G. Personal Autonomy and Individual Rights: 1 / 16
Although the law provides for freedom of movement, security forces seeking bribes or travel permits restrict this right in practice. In conflict zones, various armed groups and soldiers have seized private property and destroyed homes. As of mid-2013, 2.6 million Congolese had been internally displaced due to violence in the east.
The Congolese economy, reliant on the extraction of natural resources, has grown an average of 6 percent over the past decade, and expanded by 8.5 percent in 2013, though only 4 percent of Congolese are employed in the formal economy. A new mineral certification program aimed at stopping armed groups from benefiting financially from the lucrative mineral trade took effect in July. Property rights are recognized in the constitution, but the expropriation of private property is common. The majority of land in the DRC is held through customary tenure, and this lack of legal title to the land leads to regular confiscation of property.
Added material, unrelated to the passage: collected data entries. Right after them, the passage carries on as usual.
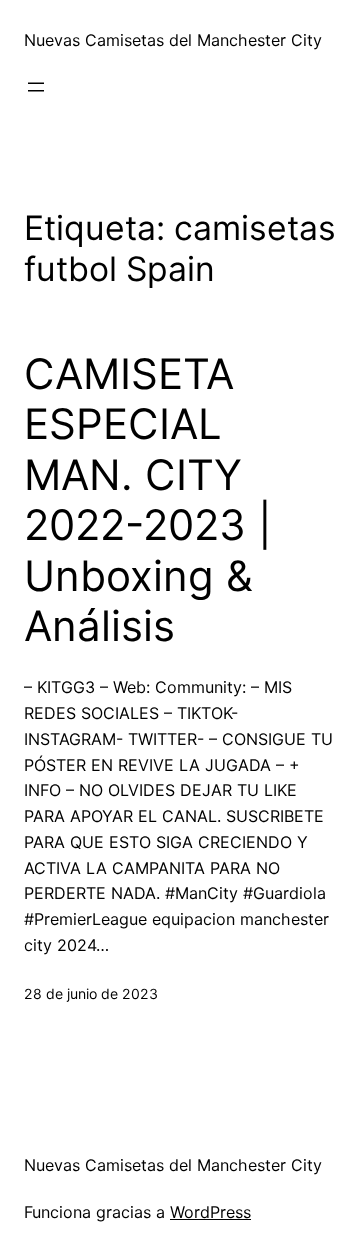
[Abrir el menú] (36, 87)
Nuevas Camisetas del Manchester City (173, 40)
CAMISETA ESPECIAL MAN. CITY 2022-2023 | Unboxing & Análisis (148, 500)
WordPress (210, 1212)
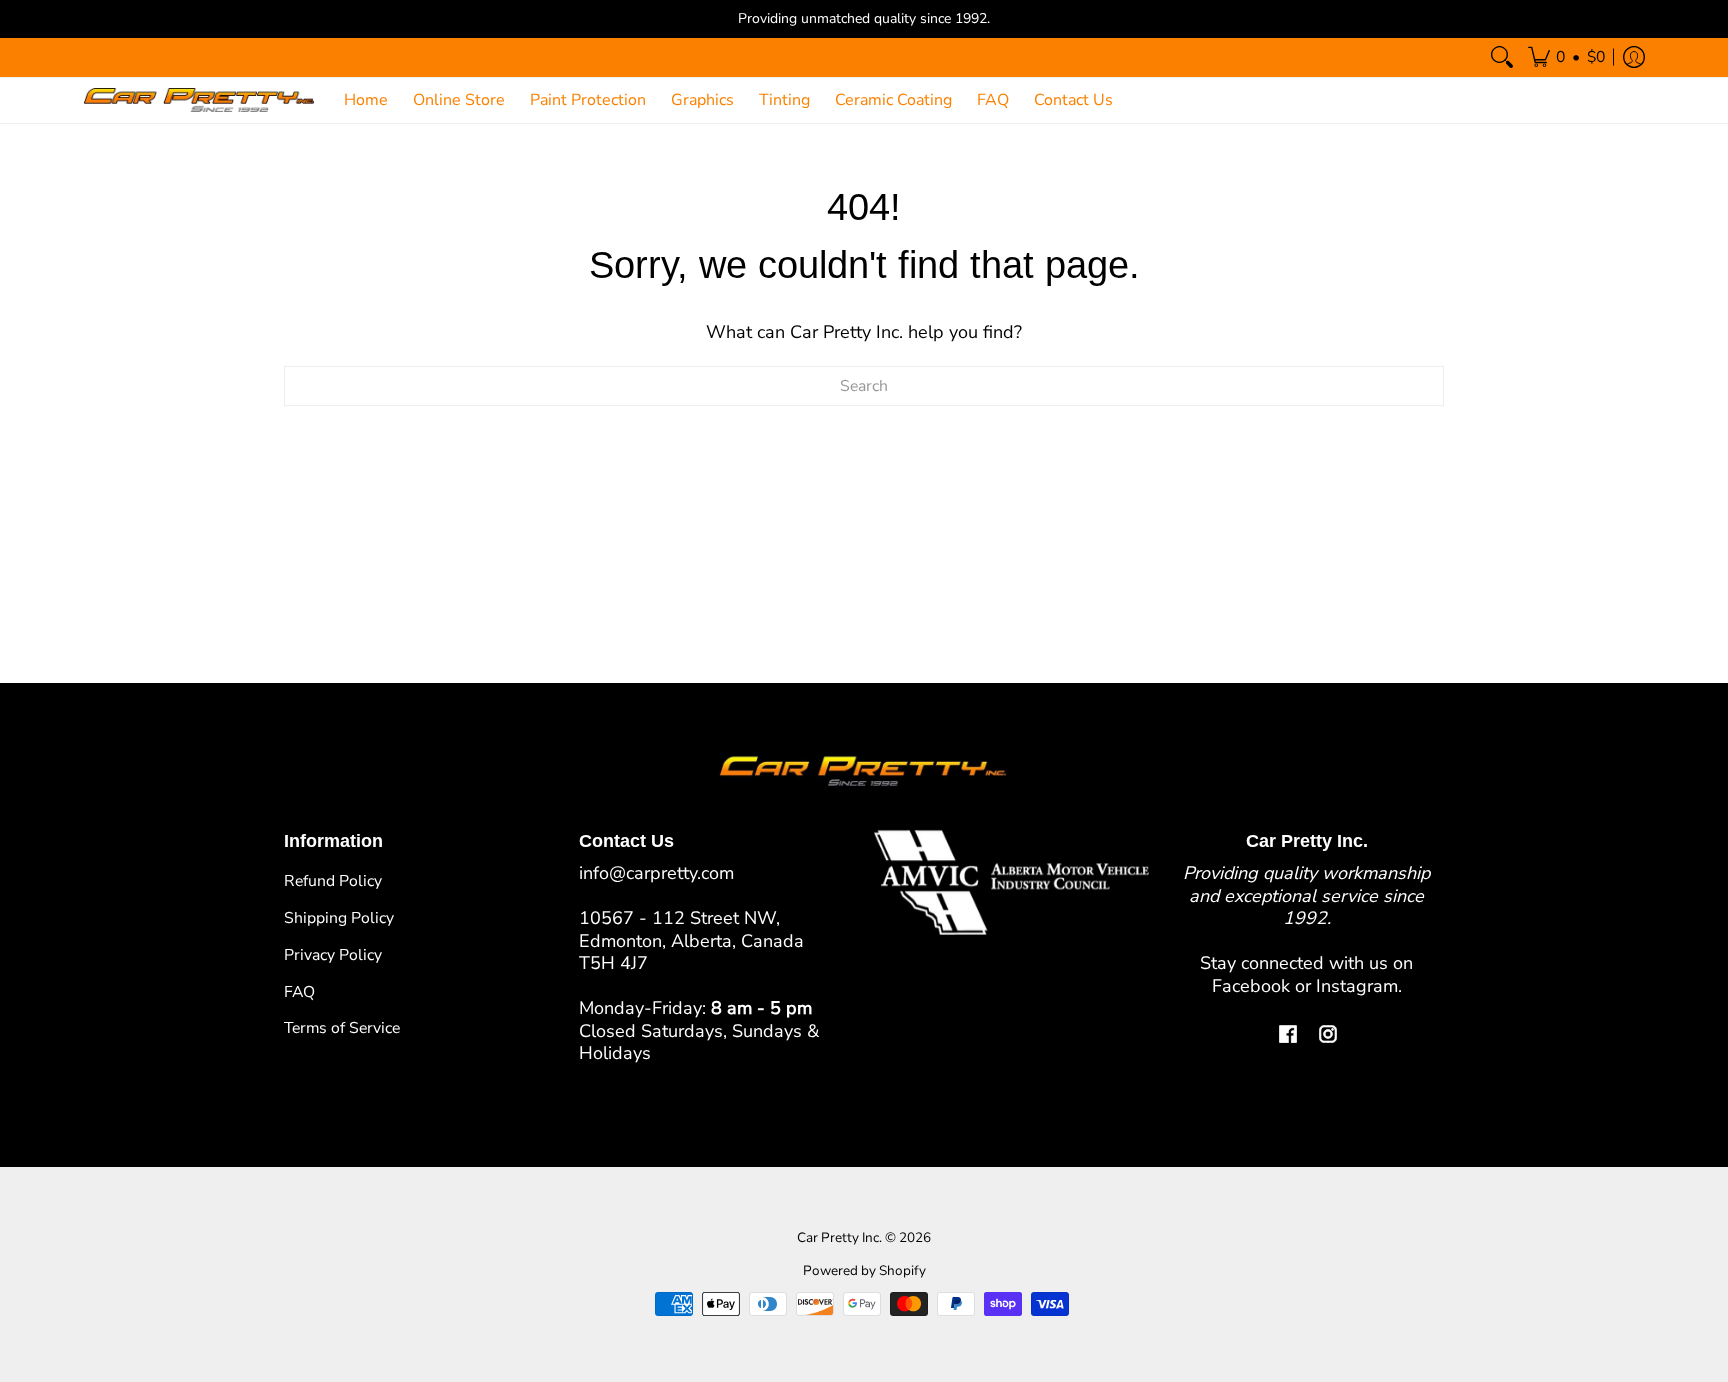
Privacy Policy (333, 955)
Despite constitutional guarantees, women face discrimination in nearly every aspect of their lives, especially in rural areas. There is no equality for women either in practice or in law. Violence against women and girls, including sexual and gender-based violence, has soared since fighting began in 1994, though sex crimes often affect men and boys as well. The M23 rebels and FARDC soldiers have been implicated in kidnappings, killings, and rape. Mass rapes continued in 2013, and convictions remain rare. Abortion is prohibited, and women’s access to contraception is extremely low. Women are also greatly underrepresented in government, making up only 9 percent of the National Assembly and 6 percent of the Senate. Women must have their husband’s permission to seek employment, engage in legal transactions, and often for access to family planning services.
The law prohibits all forced or compulsory labor, though this still occurs commonly around the country, including forced child labor in mining, street vending, and agriculture. The forced recruitment of young men and boys by M23 forces, as well as by Rwandan military officials on behalf of the M23, has been documented. The M23 has also reportedly forced civilians to work for them, at times imposing tolls on vehicles passing through its territory. The recruitment and use of child soldiers by other rebel groups is also widespread.
In 2012, the government entered a UN-backed plan to end the use of child soldiers in the FARDC, and has made progress toward doing so. Several hundred child soldiers forcibly recruited to rebel forces were freed in 2013 with the help of UN peacekeepers. The DRC is both a source and destination country for the trafficking of men, women, and children for the purposes of labor and sexual exploitation.